About this report
The QA Availability report captures the total estimated QA task hours per sprint versus the total QA task hours actually logged per sprint. In other words, how did the actual time spent on the tasks compare to what you estimated? This report provides this comparison over the previous 3,5, or 10 sprints using a bar graph. The X axis of the graph shows the estimated and actual categories being compared, and the Y axis represents the total task hours value.
This report can be used as a coaching tool by Scrum Masters, team leaders, and product owners to assess the accuracy of QA task estimates, and also to track actual QA time logged per sprint. It is beneficial to review the report with team members during pre- and post-PI meetings, general team meetings, and during sprint review meetings. This report is generated by selecting a specific team tied to a specific program.
- Select the Reports icon from the left Navigation menu.
- Start typing the report's name in the Search box.
- Once found, select the report.
Note: You can also use the categories on the left to search for the needed reports.
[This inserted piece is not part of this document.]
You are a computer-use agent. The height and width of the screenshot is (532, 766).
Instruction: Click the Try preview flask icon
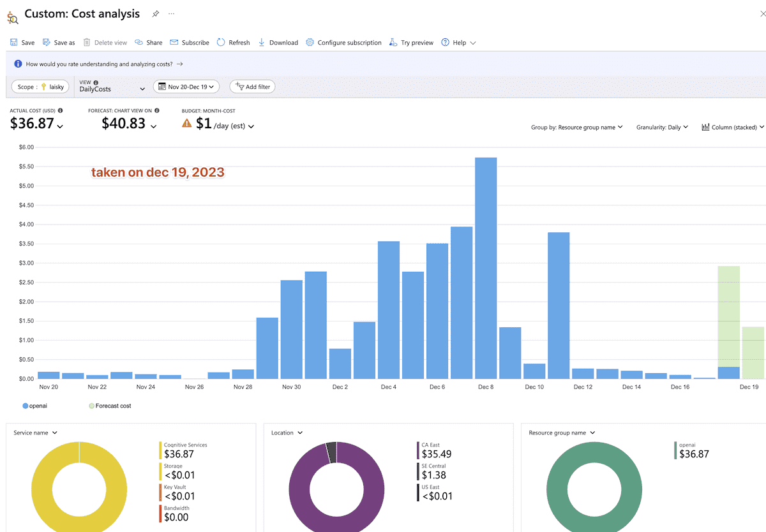coord(393,43)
- PI must exist in the system and be tied to a program.
- Sprints must be created and tied to a PI.
- Teams must be created and tied to a program.
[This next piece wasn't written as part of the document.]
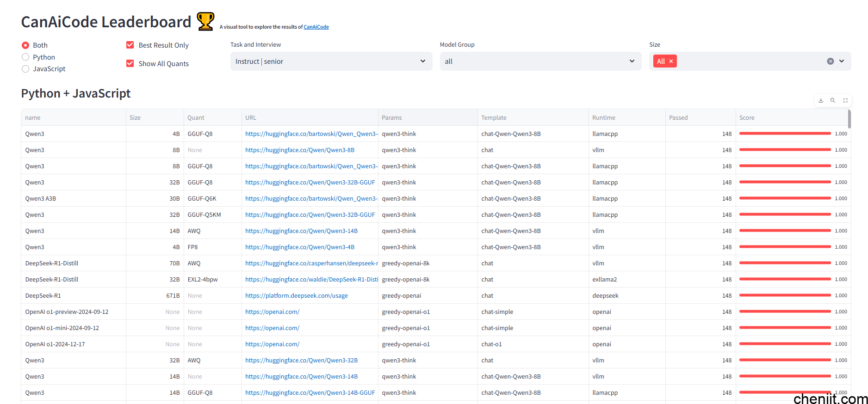
Task: Select the Both radio button
Action: click(25, 45)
- Stories must be created and tied to a sprint.
- Tasks must be created and tied to stories.
- QA task hours must be estimated and logged.
How are report values calculated?
- Estimated QA task hours are pulled from all QA tasks assigned to stories in the specified sprint for the selected team; the QA task hour estimates are entered via the Task Grid/New Task panel.
- Actual QA task hours are pulled from logged QA task hours for stories in the specified sprint belonging to the selected team; actual logged QA hours are entered by clicking the Clock icon for any tasks listed for a story; this can also be performed using the same Clock icon in the Team Room, List view.
How to interpret this report
Ideally, estimated task hours should be fairly equal to actual task hours. Pay particular attention to the variance in height of the two bars in the graph--variance can also be calculated by <Estimate hours> - <Actual hours>. When actual hours are less than the estimate hours, variance is positive and means there are additional task hours remaining for work in the sprint. When actual hours are greater than estimated hours, variance is negative and means extra time was needed to complete the tasks. Over multiple sprints, repeated variance (either positive negative, or both) shows the need for the team to work on creating more accurate estimates.